Sex & the City works so well because it actually has plot elements, as well as lively characters and bitchy wit. Plot-free Chaos misses on all counts. Heimel gives her characters names--Cynthia (Marisa Diotalevi), Cleo (Stephanie Young), Rita (Sue Loncar), Lurene (Lisa Hassler) and Jake (Ian Leson)--but doesn't provide them distinctive personalities. Any of the characters in Chaos could deliver any of the monologues without changing the meaning (not that there is much). The monologues, all written in Heimel's acerbic voice, sound exactly like what they were originally, newspaper and magazine columns. You can almost hear the semicolons. Sometimes Heimel tosses in some half-baked spiritual bon mots to break up the dirty talk, but too often this show just sounds smutty. "If you can't fry it or fuck it, forget it," says Rita, the spangle-clad disco diva played exuberantly by Loncar, CDT's founder.

Written in the mid-'80s, Chaos isn't quite clever enough to revel in its innate nostalgia.

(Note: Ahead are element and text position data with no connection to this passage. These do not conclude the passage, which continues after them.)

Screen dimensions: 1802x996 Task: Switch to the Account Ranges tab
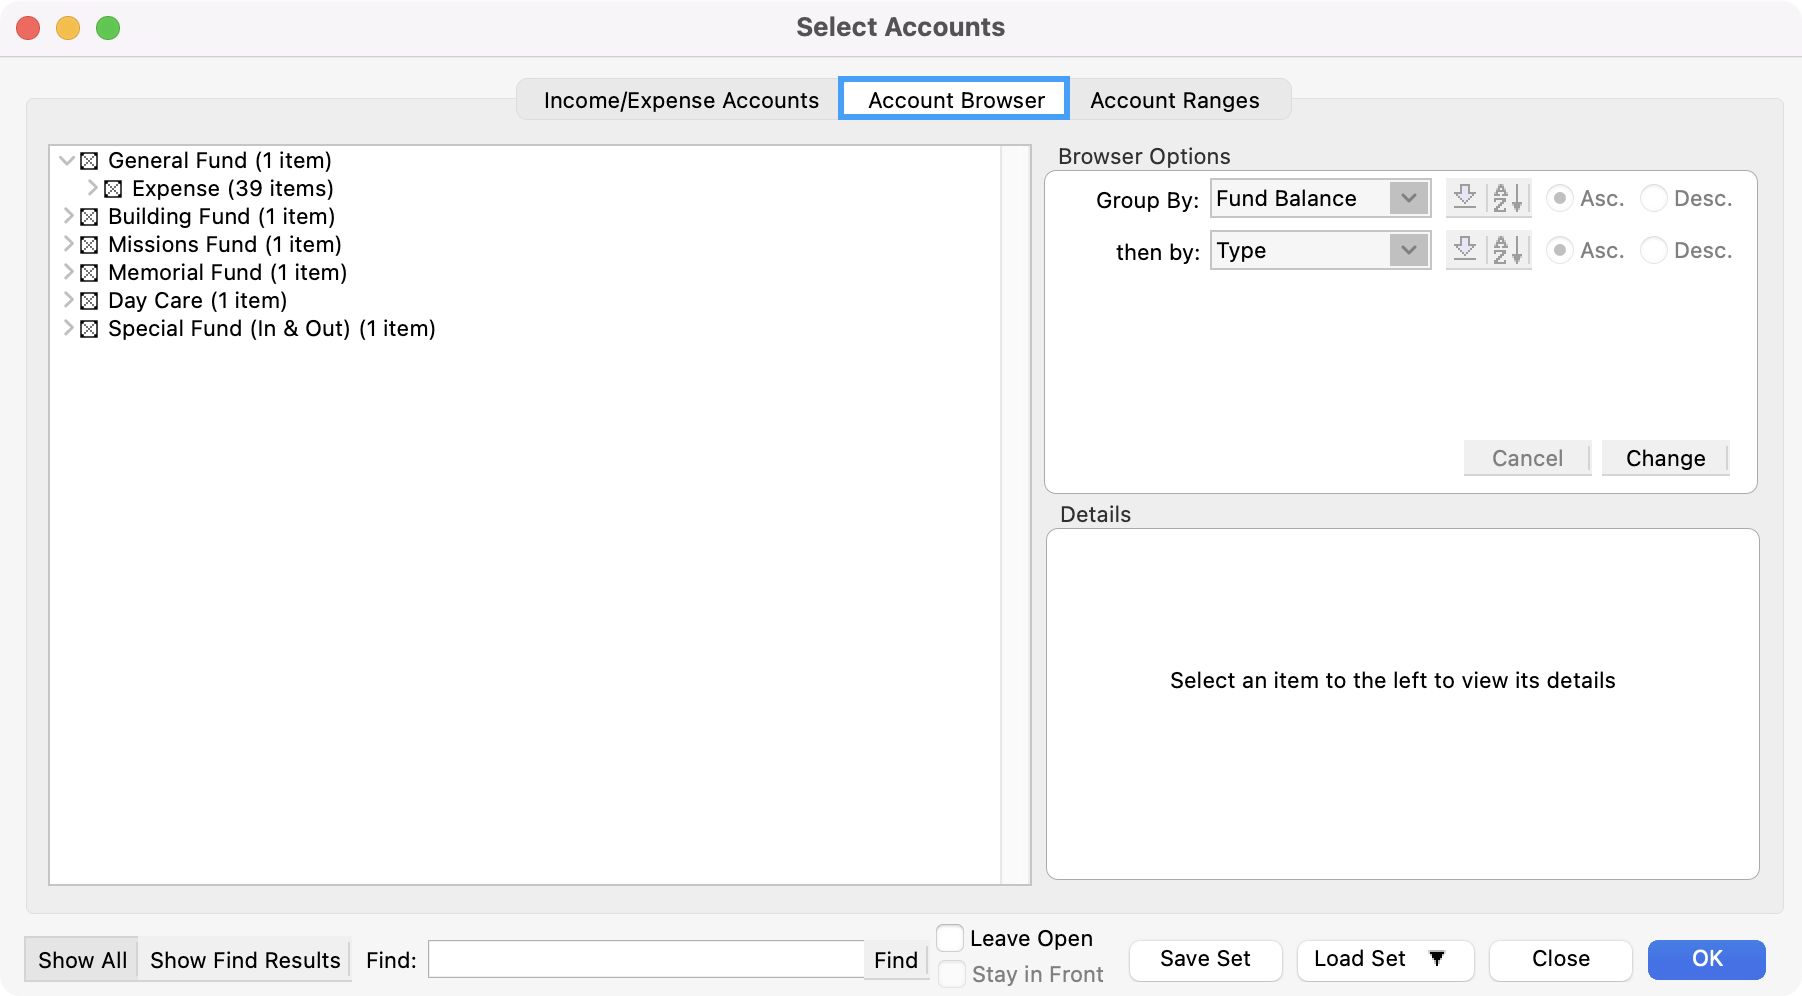tap(1174, 100)

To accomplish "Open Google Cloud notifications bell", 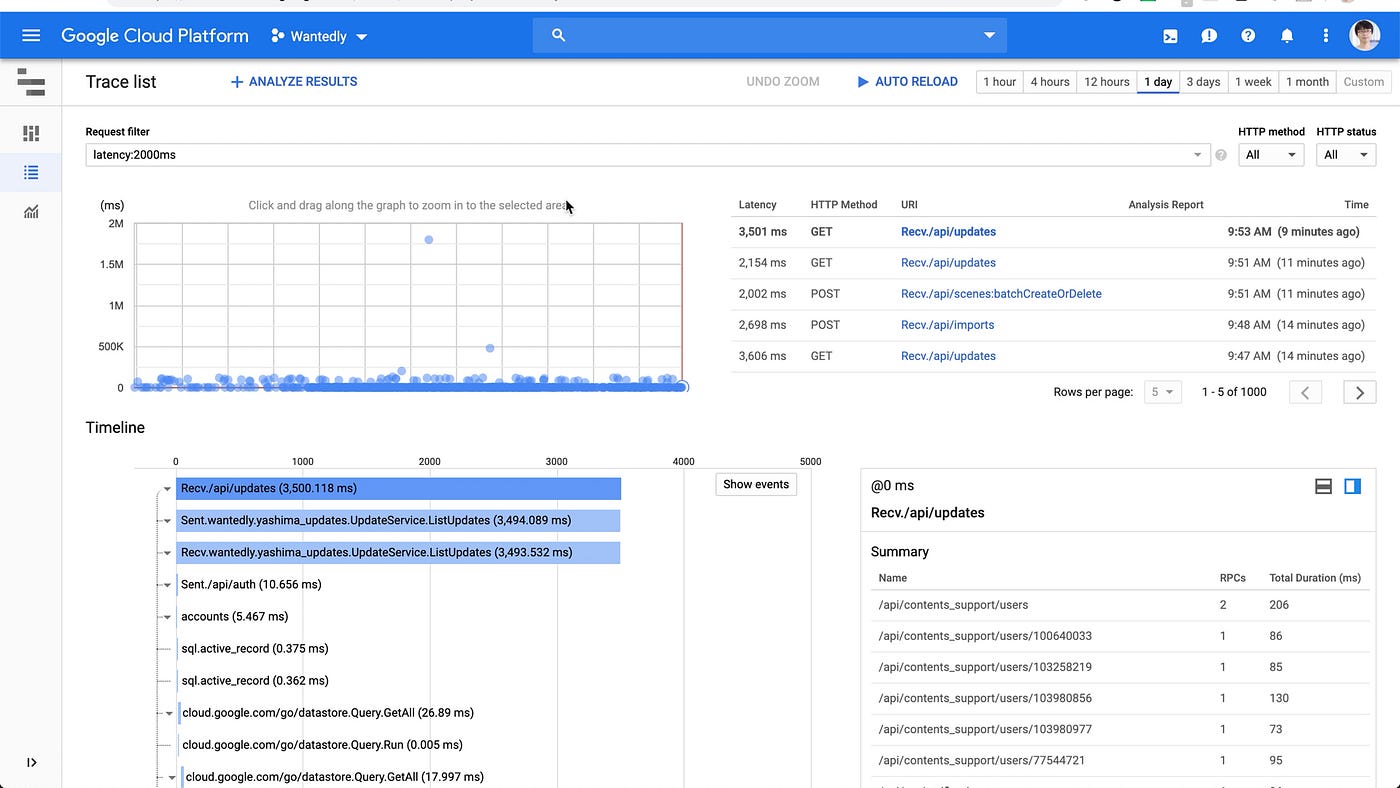I will [x=1287, y=35].
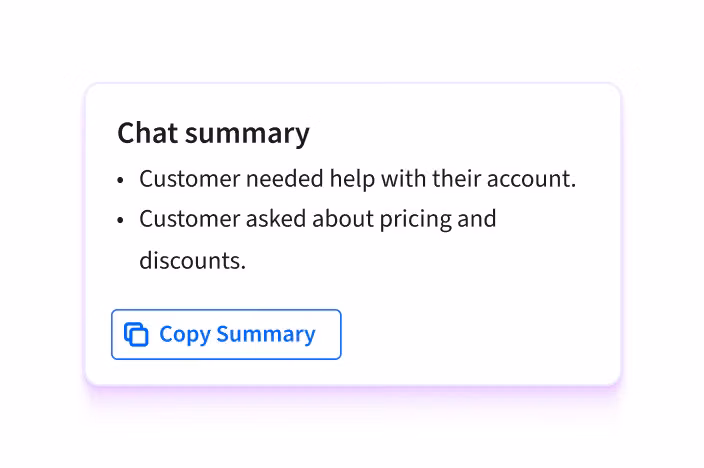The image size is (704, 468).
Task: Click the second bullet point marker
Action: pos(121,221)
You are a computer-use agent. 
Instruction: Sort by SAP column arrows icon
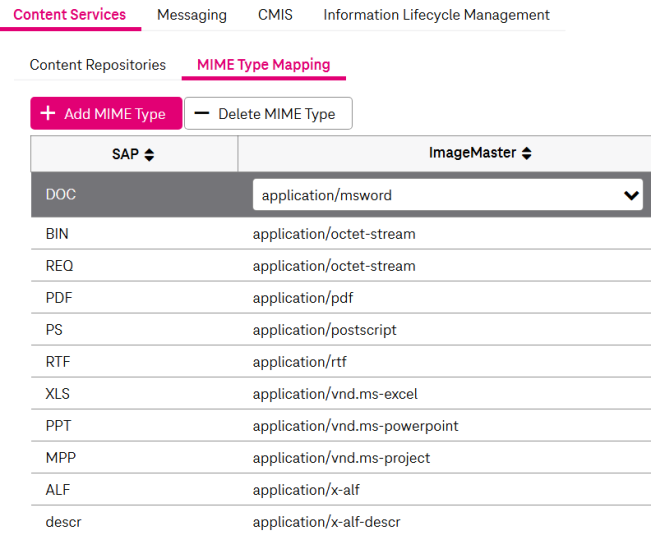tap(150, 154)
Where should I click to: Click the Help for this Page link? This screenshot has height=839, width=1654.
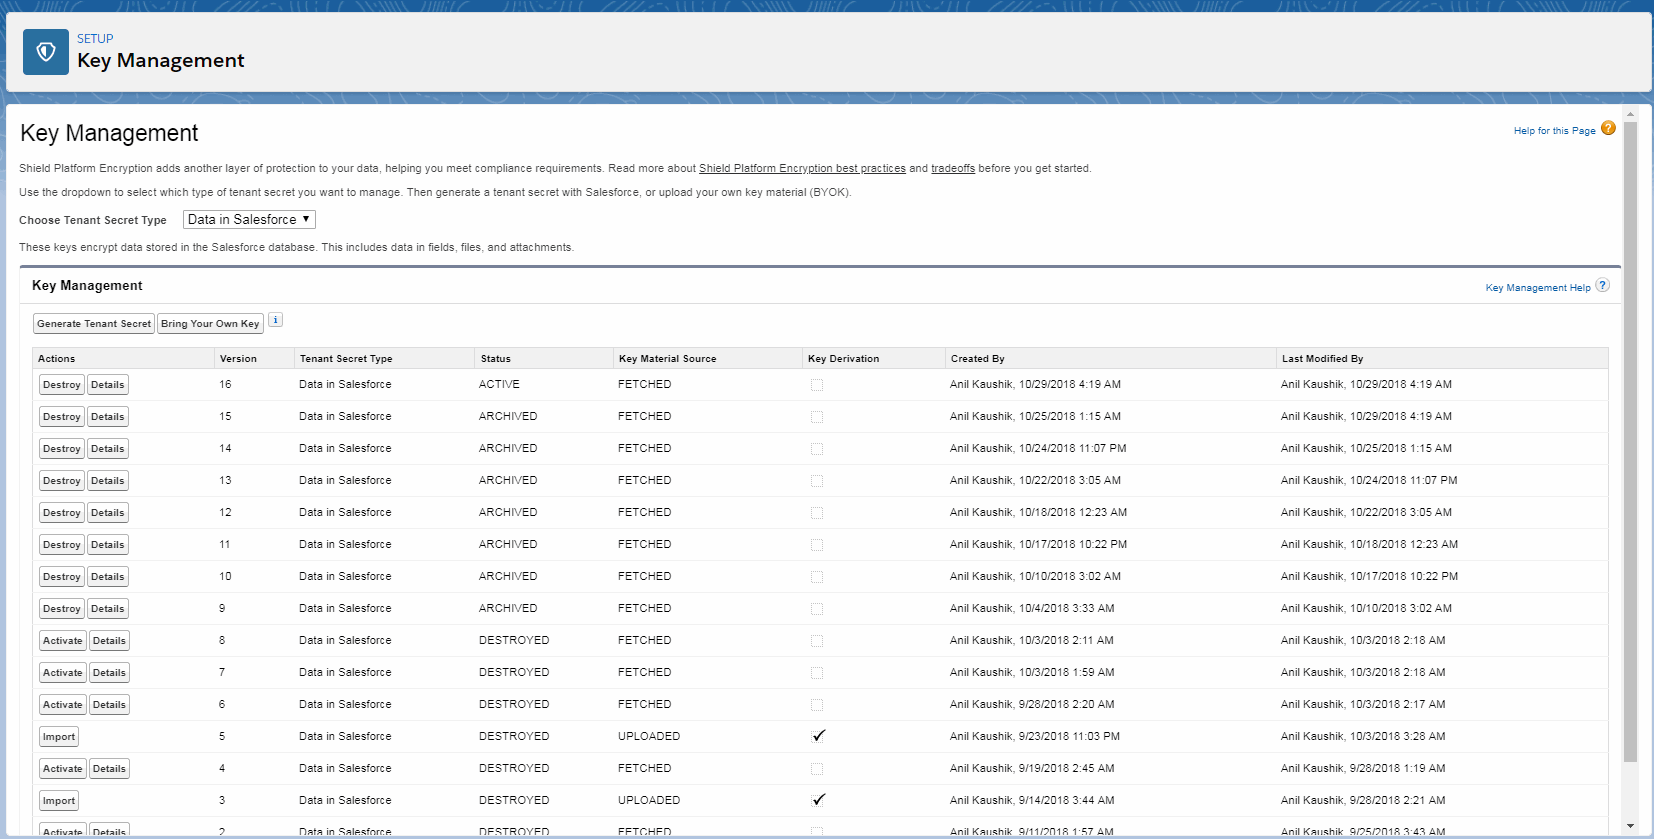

Heimel drops in some offhanded references to The Love Boat, Eat to Win and Cocoon, but now those mostly serve as time stamps. The few real laughs in Chaos arise not from the script, but from added attractions supplied by CDT's high-spirited cast, director Doug Miller and scenic designer Randel Wright. To augment Heimel's flimsy material, the actors wrote some of their own monologues, notably Lisa Hassler's Act 1 opener as a hippie sex therapist named "Chakra Conn." Without a costume designer, Loncar raided her own collection of now-vintage '80s fashions, providing a seemingly endless parade of poofy, sparkly, spangly, lacy Madonna-wear worthy of display in the Smithsonian. The lone man in the cast, Ian Leson, isn't spared the wardrobe horrors. He gets a huge howl just for his entrance in a pale linen suit, polo shirt collar up, sleeves pushed to the elbows like Sonny Crockett on Miami Vice. Like the "dork knob" ponytail for men, that's a look that deserved to die with that decade.